Presentations: MFA 2024* (Chicago), EFA* 2023 (Amsterdam), Finance Forum* 2023, ITAM Finance Conference* 2023, Brown Bag Series - Boston University, Questrom School of Business* 2022, ITAM* 2022.
Betting on the Likelihood of a Short Squeeze (2021), with Pedro A. Garcia-Ares and Fernando Zapatero
Semi-finalist for Best Paper Award, FMA 2020
Abstract: Short squeezes lead to sudden, large increases in stock prices. Using a novel measure of the likelihood of short squeezes we show that its volatility --which indicates possible high values of the probability of a short squeeze in the near future-- is a proxy for right-skewness and used by skewness-seeking investors. These investors buy call options instead of the underlying stocks, to maximize the right-skewness of their investment. In particular, they are willing to pay a premium for the upside potential of these call options, as it is the case for other lottery-like securities identified in the literature.
Presentations: Finance Forum* 2022 (Santiago de Compostela), MFA* 2022 (Chicago), Cancun Derivatives Workshop* 2022, FMA Conference of Derivatives and Volatility 2021 (Chicago), FMA* 2020 (NY, virtual meeting), Brown Bag Series - Boston University, Questrom School of Business* 2019, ITAM* 2019.
Cryptocurrency Return Predictability: A Machine-Learning Analysis (2023), with David Rapach and Christoffer Thimsen
Abstract: We investigate the out-of-sample predictability of daily cryptocurrency returns using modern machine-learning methods. We consider a large number of cryptocurrencies (41) and a rich set of predictors relating to a cryptocurrency's network value and activity, time-series momentum, technical signals, and investor attention and sentiment.

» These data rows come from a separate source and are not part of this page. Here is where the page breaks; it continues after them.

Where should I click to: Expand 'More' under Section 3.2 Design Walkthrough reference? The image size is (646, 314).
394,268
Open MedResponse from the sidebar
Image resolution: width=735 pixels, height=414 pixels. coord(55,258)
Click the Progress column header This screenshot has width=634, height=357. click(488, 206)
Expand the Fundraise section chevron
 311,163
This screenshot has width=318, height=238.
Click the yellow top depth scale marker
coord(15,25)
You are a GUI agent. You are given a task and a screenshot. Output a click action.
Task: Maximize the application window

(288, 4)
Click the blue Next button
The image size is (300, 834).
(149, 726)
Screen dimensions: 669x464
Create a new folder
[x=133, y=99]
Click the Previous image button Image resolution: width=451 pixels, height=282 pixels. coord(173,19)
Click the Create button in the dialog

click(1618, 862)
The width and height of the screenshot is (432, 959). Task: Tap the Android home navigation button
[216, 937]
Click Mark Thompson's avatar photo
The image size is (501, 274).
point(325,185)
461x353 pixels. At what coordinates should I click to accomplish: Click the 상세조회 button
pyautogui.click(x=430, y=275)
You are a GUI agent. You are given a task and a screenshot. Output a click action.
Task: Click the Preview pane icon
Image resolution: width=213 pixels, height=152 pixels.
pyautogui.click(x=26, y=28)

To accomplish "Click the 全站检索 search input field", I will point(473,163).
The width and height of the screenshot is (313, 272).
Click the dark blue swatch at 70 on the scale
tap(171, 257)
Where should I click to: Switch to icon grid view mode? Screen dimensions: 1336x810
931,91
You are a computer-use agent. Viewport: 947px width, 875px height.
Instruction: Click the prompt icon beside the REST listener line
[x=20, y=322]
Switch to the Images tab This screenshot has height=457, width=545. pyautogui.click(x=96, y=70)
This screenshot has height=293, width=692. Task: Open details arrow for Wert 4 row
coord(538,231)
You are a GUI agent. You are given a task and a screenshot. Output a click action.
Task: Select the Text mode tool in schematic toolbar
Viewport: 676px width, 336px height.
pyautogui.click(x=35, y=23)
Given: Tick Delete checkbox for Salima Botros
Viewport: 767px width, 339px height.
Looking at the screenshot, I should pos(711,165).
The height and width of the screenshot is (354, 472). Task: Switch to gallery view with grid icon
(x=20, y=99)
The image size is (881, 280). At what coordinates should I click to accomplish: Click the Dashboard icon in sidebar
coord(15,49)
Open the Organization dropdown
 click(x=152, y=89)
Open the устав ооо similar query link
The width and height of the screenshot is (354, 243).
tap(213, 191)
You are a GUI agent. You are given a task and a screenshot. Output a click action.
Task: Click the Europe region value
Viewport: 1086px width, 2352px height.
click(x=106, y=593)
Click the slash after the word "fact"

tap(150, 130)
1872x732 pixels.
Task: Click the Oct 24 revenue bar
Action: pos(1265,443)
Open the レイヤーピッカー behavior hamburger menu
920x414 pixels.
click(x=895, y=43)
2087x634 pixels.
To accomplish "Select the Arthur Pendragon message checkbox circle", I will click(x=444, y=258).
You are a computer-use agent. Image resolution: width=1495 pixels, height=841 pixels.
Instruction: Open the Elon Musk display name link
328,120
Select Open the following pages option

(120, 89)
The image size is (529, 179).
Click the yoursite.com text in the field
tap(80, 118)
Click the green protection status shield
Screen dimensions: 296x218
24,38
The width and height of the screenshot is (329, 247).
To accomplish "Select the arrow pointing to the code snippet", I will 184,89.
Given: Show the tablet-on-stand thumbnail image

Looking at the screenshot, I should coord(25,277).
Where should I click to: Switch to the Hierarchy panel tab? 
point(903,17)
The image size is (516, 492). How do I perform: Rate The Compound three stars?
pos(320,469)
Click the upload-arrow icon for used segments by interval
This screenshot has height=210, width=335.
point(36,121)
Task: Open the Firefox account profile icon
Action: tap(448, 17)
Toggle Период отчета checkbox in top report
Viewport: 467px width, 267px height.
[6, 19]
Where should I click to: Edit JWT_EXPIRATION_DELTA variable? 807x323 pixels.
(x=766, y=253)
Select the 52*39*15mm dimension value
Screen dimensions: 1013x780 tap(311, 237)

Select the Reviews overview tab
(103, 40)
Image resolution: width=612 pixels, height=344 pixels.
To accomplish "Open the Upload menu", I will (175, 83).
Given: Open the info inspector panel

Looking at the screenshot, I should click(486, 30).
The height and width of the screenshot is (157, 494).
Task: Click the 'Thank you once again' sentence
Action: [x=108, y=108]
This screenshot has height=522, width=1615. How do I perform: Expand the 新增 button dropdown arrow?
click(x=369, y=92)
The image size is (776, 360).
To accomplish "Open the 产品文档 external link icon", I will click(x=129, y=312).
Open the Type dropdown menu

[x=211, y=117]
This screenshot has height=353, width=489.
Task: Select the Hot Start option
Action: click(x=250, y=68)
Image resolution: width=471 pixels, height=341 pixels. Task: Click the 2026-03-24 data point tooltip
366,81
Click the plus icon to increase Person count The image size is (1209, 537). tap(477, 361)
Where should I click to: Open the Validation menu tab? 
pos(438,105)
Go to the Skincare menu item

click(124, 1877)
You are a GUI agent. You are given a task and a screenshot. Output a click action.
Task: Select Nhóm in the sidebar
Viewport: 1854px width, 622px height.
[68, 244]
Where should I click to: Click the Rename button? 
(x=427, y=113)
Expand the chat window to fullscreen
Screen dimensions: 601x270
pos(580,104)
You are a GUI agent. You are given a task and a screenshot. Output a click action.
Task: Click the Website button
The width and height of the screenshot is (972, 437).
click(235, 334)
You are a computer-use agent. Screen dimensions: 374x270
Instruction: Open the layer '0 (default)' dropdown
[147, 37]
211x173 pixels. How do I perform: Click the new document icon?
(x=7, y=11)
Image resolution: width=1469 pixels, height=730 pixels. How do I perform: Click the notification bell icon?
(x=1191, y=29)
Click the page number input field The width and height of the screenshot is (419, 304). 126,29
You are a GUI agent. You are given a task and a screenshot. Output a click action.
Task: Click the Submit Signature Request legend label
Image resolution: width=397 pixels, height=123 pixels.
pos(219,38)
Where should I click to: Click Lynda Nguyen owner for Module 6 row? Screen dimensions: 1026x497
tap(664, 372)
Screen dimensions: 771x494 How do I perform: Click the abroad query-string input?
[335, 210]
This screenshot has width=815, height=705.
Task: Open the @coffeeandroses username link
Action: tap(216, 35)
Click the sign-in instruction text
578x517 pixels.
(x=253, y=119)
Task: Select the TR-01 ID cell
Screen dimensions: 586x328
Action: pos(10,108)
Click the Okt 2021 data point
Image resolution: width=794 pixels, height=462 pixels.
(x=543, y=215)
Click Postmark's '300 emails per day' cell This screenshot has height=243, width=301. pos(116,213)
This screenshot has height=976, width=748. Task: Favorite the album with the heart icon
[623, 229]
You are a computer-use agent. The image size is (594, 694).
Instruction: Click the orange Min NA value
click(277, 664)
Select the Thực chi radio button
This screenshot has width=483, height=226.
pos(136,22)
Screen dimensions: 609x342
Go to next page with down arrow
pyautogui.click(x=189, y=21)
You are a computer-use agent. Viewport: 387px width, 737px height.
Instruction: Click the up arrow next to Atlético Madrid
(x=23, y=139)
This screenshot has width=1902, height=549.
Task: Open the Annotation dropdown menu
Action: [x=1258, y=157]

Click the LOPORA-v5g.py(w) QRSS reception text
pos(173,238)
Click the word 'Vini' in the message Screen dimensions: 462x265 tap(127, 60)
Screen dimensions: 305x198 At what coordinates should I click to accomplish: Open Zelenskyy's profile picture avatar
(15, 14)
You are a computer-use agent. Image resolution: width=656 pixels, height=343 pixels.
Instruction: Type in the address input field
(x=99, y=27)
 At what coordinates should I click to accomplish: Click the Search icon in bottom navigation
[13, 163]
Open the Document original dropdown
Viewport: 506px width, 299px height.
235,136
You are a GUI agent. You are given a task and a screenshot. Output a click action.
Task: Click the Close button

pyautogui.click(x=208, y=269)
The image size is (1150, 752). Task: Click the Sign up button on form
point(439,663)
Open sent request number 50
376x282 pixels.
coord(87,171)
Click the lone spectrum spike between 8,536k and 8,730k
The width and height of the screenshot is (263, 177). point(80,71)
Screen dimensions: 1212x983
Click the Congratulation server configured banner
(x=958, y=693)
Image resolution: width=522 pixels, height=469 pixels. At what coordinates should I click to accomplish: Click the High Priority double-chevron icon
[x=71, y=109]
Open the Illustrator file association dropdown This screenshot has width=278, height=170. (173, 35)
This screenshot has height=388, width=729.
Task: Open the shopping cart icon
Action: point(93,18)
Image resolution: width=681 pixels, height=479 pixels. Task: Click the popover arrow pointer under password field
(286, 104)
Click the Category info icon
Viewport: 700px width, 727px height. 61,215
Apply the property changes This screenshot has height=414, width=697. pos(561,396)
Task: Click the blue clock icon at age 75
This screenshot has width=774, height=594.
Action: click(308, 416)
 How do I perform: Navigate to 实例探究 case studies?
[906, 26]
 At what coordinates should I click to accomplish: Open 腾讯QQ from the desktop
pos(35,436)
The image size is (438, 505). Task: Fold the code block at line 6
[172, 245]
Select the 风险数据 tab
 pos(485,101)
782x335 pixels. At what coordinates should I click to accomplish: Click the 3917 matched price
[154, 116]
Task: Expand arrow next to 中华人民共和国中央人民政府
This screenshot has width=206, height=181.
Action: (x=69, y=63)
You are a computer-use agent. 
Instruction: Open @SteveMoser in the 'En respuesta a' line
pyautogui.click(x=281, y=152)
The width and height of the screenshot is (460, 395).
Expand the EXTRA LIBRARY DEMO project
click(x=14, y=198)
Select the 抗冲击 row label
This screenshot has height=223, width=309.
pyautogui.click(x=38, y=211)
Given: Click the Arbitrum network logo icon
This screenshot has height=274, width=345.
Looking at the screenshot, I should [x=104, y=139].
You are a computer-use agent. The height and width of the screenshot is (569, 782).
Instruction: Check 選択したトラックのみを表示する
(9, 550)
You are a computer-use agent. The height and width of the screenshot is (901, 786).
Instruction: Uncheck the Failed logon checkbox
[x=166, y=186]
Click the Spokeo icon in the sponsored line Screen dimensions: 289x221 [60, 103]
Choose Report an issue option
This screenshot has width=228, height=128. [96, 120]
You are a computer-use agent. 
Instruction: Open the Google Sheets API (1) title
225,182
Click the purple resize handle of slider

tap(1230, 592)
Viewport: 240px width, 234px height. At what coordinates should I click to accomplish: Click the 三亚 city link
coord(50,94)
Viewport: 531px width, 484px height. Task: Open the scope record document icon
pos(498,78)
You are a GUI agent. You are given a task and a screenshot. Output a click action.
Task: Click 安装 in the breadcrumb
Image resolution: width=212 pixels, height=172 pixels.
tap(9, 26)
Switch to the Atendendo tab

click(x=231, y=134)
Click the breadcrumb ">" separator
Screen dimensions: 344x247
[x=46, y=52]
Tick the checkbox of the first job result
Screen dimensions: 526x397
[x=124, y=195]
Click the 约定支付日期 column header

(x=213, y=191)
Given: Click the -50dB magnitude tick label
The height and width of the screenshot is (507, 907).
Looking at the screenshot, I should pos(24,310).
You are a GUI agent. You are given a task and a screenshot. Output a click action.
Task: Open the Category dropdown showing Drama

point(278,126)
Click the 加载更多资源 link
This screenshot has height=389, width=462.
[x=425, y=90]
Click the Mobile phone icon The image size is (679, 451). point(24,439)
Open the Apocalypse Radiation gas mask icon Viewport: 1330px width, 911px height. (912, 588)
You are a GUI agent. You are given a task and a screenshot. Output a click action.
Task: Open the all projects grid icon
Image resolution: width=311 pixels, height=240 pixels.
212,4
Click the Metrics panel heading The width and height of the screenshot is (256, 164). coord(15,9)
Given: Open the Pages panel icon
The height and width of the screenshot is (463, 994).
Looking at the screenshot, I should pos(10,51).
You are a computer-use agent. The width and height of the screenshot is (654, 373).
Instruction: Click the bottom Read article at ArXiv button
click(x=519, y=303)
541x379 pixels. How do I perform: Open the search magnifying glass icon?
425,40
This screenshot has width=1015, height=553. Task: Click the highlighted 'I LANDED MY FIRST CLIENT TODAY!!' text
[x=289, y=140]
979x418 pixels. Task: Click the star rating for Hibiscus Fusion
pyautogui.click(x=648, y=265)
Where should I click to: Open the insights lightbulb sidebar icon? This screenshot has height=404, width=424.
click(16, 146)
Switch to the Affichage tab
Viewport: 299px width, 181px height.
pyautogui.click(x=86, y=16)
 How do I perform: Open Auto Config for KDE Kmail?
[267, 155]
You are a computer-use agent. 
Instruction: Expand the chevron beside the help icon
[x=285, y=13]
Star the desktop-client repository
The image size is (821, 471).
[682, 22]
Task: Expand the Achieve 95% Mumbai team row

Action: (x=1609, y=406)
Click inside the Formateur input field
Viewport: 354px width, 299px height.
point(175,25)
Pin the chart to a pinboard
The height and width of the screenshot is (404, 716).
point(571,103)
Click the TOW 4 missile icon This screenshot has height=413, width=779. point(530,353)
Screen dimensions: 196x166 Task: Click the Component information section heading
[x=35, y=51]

Our results indicate that return predictability is an important feature of the cryptocurrency market: machine-learning methods significantly improve the statistical accuracy of cryptocurrency return forecasts and provide substantial economic value to an investor. We find that a diverse set of predictors contribute to cryptocurrency return predictability and that nonlinearities play a prominent role.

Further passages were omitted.